İslâm ahlâkının en önemli prensiplerinden birisi de, kişinin başkalarını kendisi yerine koyması, kendisi için istediğini başkası için de istemesidir. Olgun mü’min olmanın en belirgin vasfı da budur. Dergimizin bu sayısında ele alınan engelli insanların yerine, kendimizi koymalı ve onların sorunlarını, tıpkı kendi sorunlarımız gibi içimizde hissetmeliyiz. İslâm anlayışına göre insan, bizatihi insan olduğu için değerlidir. Yüce Allah’ın ruhundan bir nefha taşımaktadır. Din görevlilerimiz camilerin çevrelerindeki engelli vatandaşlarımızla hususen ilgilenmeleri gerekiyor. Bu insanlarımızı dinin şefkat kanatlarıyla buluşturmak kadar değerli ve şerefli bir hizmet olamaz. Din hizmetini sadece camiye hapsettiğimiz takdirde, yaptığımız işte istenilen verimliliğe ulaşmamız mümkün değildir.
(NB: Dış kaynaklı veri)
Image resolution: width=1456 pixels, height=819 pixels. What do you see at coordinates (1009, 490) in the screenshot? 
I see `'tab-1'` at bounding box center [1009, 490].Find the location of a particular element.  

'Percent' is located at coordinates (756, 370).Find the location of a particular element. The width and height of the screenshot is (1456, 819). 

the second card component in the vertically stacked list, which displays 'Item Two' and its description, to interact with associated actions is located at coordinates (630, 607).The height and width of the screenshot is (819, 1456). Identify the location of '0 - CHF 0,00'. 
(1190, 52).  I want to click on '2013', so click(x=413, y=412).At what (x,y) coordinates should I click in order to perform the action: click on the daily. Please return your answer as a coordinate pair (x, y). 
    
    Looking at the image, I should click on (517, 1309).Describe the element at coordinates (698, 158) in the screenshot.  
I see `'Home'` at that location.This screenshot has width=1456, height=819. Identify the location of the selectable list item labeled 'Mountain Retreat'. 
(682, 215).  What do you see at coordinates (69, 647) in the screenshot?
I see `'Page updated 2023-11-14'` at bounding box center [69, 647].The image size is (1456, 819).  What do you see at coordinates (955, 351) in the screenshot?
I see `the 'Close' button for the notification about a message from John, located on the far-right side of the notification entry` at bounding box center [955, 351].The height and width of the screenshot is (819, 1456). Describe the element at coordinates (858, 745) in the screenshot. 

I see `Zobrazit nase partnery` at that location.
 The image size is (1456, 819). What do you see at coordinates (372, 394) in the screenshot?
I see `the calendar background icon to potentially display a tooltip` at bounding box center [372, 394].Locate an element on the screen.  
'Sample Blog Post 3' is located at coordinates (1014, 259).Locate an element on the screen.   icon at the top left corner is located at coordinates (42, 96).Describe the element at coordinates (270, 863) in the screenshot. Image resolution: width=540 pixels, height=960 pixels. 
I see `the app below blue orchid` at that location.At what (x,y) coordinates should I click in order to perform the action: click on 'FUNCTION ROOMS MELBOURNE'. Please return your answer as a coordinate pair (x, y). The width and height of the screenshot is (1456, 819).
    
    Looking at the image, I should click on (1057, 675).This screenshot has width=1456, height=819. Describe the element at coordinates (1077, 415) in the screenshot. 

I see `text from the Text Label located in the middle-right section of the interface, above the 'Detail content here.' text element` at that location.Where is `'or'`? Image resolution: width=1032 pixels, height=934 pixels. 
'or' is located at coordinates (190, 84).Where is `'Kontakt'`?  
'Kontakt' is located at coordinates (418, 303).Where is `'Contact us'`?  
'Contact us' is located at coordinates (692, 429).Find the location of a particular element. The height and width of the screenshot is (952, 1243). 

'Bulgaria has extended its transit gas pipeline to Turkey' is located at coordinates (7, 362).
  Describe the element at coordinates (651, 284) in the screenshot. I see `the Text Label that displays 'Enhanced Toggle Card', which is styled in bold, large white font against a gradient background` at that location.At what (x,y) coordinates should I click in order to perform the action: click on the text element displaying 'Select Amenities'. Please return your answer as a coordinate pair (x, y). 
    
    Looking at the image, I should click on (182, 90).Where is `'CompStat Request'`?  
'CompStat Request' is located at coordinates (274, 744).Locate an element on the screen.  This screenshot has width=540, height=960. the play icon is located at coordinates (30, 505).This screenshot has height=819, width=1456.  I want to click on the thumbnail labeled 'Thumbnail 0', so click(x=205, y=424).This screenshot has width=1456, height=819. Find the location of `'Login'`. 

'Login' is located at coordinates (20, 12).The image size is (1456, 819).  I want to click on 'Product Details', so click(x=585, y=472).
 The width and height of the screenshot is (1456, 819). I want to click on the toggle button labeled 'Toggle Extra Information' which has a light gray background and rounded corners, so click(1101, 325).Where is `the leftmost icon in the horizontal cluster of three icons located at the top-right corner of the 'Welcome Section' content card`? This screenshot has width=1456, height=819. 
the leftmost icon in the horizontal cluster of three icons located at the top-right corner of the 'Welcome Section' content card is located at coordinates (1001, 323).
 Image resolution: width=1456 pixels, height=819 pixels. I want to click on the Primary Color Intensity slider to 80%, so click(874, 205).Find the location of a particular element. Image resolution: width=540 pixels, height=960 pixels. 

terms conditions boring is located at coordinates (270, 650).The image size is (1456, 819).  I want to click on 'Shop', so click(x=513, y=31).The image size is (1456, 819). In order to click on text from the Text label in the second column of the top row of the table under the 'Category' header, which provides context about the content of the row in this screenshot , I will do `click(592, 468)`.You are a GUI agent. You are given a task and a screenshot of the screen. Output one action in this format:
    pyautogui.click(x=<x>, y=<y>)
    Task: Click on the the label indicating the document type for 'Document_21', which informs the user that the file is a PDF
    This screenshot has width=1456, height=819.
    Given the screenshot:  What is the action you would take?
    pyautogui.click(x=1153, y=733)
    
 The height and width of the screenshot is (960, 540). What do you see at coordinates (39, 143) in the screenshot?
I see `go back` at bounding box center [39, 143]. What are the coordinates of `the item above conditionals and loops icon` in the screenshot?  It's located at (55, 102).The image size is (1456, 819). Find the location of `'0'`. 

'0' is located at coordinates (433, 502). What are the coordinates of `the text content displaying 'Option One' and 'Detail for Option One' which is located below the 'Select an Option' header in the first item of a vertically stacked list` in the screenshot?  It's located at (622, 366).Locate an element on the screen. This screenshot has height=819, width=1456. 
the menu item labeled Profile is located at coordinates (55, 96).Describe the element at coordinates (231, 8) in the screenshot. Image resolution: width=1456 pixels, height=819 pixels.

Sayıları milyarı aşan müminlerin gönlünde müstesna bir yeri olan Ramazan bayramına da yaklaşmaktayız. Bunun sevincini daha şimdiden yaşamaya başladık. Bayramda bayramlaşma, sıla-ı rahim, ikram ve cömertlik gibi erdemlerin güzel tezahürlerini sergileyerek, müminler olarak kemale doğru sürekli bir oluş halinde bulunduğumuzu ispat etmeliyiz.
Bu duygu ve düşüncelerle milletimizin ve bütün İslâm aleminin Kadir gecesini ve Ramazan bayramını tebrik ediyor, Cenab-ı Hak’tan hayırlara vesile olmasını temenni ve niyaz ediyorum.